We don’t endorse particular mutual funds, since many carry expensive sales loads (or front-end sales charges paid when first investing). And with annual management fees above 1 percent, mutual funds are often not worth the bother, since many don’t outperform the broader stock market.
However, it is useful to look at the underlying stocks in those dividend-yielding portfolios. Some of Taylor’s holdings include IBM, Procter & Gamble, PepsiCo, Wal-Mart, Abbott Laboratories, Johnson & Johnson, McDonald’s, Dover Corp., Becton Dickinson in Franklin Lakes, N.J., and Air Products & Chemicals in Allentown.
Some picks are based on screen-sorting, looking out for companies that have increased their dividends for at least eight of the last 10 years, have a history of high cash flows, and generate a regular source of income for their shareholders.
Remember, you can always go out and buy these stocks yourself, without buying a mutual fund.
Taylor first bought a position in Becton Dickinson in 1996, when the dividend was 8 cents a share, or about 1.8 percent dividend yield.
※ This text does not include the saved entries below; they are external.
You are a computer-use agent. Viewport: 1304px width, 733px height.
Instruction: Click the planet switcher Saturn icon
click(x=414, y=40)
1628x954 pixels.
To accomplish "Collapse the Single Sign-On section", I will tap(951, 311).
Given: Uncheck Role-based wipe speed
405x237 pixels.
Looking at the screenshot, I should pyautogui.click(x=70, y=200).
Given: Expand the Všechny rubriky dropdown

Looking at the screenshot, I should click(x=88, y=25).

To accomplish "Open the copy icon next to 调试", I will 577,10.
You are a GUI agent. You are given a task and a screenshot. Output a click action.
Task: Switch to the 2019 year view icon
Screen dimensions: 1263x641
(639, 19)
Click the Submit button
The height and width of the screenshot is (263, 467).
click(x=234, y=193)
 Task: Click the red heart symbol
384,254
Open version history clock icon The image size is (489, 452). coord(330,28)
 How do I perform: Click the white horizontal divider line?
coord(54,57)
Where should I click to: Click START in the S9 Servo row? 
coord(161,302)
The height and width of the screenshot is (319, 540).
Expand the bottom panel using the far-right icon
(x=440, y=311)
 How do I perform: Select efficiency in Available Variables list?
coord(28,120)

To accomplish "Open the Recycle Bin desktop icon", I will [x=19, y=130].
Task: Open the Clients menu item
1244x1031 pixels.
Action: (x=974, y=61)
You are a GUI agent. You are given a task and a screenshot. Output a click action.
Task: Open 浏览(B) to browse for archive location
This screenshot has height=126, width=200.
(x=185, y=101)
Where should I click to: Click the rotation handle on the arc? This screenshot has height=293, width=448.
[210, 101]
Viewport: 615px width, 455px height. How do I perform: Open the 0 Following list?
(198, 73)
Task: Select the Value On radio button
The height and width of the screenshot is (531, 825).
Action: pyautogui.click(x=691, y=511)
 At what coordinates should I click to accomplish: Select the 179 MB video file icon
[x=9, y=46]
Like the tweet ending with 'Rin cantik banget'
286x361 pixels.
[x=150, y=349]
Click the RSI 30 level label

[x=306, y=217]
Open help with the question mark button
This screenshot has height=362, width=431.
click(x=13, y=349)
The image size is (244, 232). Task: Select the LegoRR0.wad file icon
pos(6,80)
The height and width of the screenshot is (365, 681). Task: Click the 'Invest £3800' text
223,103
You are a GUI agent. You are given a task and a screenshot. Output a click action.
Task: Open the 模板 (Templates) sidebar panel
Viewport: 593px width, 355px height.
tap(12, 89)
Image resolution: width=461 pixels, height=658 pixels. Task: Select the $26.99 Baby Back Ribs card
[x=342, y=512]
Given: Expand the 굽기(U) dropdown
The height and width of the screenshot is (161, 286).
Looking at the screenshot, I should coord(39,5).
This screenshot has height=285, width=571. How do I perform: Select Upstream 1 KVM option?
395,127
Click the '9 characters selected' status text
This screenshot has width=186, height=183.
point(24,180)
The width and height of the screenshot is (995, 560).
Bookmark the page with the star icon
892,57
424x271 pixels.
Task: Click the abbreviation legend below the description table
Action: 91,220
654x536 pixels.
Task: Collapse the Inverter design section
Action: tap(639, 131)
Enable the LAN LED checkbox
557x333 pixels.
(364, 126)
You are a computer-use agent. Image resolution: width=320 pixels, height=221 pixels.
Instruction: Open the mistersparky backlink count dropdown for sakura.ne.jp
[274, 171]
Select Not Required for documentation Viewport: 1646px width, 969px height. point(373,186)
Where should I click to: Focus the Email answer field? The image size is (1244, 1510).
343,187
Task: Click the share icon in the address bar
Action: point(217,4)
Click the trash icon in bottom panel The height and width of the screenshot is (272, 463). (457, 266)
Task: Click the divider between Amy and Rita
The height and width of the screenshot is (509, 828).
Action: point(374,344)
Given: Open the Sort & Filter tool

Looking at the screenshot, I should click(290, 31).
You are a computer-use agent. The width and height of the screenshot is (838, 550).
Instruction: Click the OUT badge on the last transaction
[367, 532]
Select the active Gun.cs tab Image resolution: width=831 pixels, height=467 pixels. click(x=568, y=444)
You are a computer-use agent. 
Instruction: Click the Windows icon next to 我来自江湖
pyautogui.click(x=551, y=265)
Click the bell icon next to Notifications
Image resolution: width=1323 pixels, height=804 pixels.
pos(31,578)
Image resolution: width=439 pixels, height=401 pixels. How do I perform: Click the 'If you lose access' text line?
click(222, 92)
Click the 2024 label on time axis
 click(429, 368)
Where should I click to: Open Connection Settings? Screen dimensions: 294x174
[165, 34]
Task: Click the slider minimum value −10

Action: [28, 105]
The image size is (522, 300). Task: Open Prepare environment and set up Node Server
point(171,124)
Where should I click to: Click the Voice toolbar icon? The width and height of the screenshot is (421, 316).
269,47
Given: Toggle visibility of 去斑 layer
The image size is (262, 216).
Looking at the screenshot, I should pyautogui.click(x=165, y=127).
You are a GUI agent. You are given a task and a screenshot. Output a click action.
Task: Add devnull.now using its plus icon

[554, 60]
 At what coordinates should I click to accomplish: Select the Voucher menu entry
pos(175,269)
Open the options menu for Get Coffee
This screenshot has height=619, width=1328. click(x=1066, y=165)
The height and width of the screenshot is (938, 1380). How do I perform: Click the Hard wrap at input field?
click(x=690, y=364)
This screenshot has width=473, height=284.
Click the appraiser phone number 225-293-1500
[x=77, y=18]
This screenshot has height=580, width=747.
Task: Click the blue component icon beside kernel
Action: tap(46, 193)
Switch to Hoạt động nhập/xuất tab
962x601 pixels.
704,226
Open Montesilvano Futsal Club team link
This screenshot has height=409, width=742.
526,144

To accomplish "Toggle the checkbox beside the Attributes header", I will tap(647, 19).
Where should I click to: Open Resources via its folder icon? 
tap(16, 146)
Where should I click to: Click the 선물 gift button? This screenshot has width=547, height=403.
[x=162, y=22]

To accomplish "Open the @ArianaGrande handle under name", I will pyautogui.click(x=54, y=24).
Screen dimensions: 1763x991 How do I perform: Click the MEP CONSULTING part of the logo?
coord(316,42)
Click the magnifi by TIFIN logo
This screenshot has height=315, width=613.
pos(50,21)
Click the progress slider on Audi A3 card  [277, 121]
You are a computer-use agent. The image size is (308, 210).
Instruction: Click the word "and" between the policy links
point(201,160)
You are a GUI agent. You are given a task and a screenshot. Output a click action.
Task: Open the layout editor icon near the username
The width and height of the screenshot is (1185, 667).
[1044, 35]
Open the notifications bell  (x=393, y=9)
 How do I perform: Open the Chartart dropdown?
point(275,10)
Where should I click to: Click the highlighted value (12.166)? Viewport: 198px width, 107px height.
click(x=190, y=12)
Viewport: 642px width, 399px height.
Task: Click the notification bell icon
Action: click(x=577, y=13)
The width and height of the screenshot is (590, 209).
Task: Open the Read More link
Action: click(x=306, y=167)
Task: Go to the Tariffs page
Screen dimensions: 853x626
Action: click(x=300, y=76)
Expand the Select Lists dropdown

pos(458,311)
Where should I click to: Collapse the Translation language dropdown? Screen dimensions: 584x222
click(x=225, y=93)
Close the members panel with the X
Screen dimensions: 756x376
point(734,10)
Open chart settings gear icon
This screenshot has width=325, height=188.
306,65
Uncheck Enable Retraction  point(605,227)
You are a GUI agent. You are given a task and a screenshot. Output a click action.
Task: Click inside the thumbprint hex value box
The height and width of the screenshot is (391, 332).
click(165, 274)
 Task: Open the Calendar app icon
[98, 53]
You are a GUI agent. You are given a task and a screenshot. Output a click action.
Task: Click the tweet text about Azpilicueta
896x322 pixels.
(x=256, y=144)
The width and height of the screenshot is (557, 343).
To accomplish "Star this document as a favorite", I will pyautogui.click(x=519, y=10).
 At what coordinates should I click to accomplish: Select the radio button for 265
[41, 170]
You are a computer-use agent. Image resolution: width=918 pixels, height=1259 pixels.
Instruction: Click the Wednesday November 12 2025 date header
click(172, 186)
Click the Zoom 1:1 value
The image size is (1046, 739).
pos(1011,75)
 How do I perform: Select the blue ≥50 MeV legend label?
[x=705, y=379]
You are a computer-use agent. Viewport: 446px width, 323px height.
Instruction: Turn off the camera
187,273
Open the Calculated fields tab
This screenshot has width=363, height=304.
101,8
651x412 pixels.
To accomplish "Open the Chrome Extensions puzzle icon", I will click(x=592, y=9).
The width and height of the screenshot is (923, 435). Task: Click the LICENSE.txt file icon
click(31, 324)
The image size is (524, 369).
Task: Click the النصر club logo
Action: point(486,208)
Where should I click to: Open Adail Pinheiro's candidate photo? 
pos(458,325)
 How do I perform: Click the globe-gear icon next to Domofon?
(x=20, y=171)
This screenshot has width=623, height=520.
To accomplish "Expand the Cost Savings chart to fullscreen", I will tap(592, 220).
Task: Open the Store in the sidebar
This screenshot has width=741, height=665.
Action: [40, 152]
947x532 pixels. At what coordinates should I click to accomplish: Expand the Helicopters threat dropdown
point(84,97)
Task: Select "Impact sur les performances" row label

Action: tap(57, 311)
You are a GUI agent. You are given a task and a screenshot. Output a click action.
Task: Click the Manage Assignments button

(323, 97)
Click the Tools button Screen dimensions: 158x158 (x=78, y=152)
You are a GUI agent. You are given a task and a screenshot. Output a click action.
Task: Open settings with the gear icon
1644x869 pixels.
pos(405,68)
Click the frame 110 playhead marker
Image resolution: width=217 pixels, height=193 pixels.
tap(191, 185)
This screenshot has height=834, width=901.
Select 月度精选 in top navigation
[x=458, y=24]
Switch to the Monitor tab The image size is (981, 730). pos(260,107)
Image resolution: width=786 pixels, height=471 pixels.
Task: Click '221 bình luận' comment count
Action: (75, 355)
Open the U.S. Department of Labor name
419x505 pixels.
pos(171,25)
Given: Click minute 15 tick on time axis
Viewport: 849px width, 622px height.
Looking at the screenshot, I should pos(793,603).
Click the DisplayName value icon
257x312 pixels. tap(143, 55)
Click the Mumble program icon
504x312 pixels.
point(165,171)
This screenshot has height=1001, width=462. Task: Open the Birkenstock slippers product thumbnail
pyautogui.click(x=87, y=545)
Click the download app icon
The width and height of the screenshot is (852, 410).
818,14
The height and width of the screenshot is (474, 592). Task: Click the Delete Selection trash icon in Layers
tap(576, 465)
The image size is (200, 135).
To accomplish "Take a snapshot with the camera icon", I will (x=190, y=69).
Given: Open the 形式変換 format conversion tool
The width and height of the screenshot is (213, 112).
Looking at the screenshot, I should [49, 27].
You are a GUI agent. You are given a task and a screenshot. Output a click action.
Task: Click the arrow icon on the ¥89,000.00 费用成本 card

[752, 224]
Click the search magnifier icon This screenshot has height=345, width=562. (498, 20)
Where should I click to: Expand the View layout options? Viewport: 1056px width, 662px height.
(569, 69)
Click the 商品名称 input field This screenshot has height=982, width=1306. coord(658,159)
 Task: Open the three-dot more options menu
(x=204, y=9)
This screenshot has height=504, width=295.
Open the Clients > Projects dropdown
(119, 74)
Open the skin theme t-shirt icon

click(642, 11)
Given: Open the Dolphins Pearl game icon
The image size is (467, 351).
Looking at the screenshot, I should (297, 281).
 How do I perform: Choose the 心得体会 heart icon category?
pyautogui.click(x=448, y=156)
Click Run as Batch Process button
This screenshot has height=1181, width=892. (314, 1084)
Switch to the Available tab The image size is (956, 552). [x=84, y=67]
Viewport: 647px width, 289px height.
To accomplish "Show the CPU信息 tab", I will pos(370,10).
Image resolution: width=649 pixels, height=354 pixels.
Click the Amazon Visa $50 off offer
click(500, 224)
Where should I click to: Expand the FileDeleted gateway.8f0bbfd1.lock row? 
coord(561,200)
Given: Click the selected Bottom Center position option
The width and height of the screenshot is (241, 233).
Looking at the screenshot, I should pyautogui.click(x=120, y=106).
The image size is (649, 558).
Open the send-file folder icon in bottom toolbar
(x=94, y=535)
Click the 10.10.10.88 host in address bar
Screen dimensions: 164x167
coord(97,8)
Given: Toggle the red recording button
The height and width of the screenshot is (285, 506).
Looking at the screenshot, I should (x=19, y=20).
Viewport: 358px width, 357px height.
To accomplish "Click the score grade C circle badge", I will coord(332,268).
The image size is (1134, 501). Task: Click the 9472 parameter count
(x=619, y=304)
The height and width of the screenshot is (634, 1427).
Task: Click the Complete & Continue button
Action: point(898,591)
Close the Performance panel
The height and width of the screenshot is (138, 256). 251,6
Becton Dickinson has a history of 38 years of annual dividend increases, and, Taylor said, next month the dividend will be raised from $1.64, or a 2.2 percent yield, to $1.80 a share, or 2.4 percent. Compounded over the long term, he said, the dividend increases plus the increase in share price from $19 to $74 today equal an 8.6 percent yield on the cost basis of the stock.
His biggest holding is IBM, which Taylor called “the rare technology company that figured out as early as the 1990s that dividends had a place in investors’ hearts. Management under Lou Gerstner realized that computer hardware was at risk, and they moved to software and services.”
Taylor wishes more high-tech companies would institute dividends, which would persuade more shareholders to stick around when downturns occur.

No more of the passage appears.